Beyond Java parity (not yet)

(Empty — major Java-parity gaps are closed.)

Explicit non-goals

  • Python < 3.13. New typing features (StrEnum, TypeAliasType, PEP 604 unions, PEP 695 generics) justify the bump.
  • DHIS2 < v42. Every backport fork splits the code; no deployed users so no reason.
  • Flask / argparse / raw stdio MCP loops / hand-rolled TOML parsers; every slot has a chosen standard per the CLAUDE.md hard-requirements list in the repo root.
  • A second filter DSL layered on top of DHIS2's property:operator:value string syntax. See the dhis2-java-client comparison above for the rationale.
  • Synchronous client variant. async throughout is a hard requirement.
  • dict[str, Any] crossing module boundaries.
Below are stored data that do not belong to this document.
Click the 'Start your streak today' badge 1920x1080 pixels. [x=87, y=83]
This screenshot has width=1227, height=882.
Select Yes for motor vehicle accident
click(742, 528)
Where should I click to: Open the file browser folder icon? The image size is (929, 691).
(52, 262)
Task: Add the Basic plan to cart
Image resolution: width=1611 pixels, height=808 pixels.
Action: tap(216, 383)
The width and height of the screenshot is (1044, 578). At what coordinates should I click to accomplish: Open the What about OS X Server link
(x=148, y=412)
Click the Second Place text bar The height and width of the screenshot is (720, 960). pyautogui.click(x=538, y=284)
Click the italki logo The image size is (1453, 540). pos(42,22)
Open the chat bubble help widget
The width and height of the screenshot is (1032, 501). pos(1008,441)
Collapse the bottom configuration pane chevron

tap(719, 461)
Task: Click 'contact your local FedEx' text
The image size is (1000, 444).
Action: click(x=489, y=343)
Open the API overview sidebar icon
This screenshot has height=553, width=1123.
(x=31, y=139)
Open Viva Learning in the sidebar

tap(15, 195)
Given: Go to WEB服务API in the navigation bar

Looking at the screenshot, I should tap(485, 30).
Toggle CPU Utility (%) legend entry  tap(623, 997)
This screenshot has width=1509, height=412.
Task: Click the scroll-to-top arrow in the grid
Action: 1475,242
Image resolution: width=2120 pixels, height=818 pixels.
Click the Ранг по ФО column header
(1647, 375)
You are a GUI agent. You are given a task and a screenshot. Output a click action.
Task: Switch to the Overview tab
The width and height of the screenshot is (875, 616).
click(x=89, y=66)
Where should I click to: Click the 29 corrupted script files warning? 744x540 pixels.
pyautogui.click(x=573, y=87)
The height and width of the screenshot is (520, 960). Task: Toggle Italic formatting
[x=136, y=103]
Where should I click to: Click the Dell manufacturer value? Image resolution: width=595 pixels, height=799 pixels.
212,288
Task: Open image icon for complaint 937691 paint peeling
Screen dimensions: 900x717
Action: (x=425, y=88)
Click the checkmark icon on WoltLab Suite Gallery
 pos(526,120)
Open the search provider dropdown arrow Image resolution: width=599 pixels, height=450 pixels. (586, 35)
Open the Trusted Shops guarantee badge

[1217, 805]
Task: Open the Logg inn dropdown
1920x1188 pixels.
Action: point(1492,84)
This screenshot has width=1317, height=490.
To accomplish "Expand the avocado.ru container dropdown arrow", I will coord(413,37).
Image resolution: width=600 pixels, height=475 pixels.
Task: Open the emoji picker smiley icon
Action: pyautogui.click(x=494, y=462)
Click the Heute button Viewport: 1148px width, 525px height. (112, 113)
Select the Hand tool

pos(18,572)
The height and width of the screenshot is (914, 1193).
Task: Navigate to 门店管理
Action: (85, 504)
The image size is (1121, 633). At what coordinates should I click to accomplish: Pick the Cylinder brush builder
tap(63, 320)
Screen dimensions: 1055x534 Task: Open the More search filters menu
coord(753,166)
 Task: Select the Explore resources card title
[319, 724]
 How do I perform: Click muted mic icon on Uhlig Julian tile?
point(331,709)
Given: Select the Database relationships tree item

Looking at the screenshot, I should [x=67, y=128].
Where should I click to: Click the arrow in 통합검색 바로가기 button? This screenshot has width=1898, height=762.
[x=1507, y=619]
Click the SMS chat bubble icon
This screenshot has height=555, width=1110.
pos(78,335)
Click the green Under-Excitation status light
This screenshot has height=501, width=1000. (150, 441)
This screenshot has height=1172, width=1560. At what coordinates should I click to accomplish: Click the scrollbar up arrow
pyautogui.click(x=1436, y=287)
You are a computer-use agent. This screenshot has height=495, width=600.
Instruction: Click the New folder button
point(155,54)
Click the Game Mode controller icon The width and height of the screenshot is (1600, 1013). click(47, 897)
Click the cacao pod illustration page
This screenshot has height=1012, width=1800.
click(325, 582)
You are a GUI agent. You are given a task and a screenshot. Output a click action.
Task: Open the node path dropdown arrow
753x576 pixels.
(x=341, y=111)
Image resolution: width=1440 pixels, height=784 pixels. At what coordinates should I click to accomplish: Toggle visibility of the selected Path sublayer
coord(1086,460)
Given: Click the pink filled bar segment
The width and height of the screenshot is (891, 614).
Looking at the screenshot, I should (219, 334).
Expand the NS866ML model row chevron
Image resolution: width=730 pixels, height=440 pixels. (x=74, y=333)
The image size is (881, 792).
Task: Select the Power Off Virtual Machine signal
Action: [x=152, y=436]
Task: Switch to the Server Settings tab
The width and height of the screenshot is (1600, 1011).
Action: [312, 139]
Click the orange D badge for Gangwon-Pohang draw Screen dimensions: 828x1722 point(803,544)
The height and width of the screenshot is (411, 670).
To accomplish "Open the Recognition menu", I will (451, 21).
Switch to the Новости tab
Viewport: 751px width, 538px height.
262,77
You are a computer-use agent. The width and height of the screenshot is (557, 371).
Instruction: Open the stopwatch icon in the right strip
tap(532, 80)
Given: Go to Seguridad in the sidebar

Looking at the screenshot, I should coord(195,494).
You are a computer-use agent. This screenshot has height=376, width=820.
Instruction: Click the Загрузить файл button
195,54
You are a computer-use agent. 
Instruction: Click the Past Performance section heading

CLAUDE.md hard rule; enforced workspace-wide as of the typing sweep (#71-#74, #76). New code that proposes dict-in-signature needs explicit justification referencing a specific HTTP-boundary carveout.
  • Public distribution — no PyPI, no tagged releases, no CHANGELOG.md. Workspace stays internal.
  • dhis2 program-rule trace / rule simulator — explicitly declined.

How this file gets updated

Greenfield voice; edits describe the current state of the plan, not its history. When a near-term item ships, delete it from the "near-term" list (don't rewrite to "already shipped"). Use the PR's own description for the history; this file is always about what's next.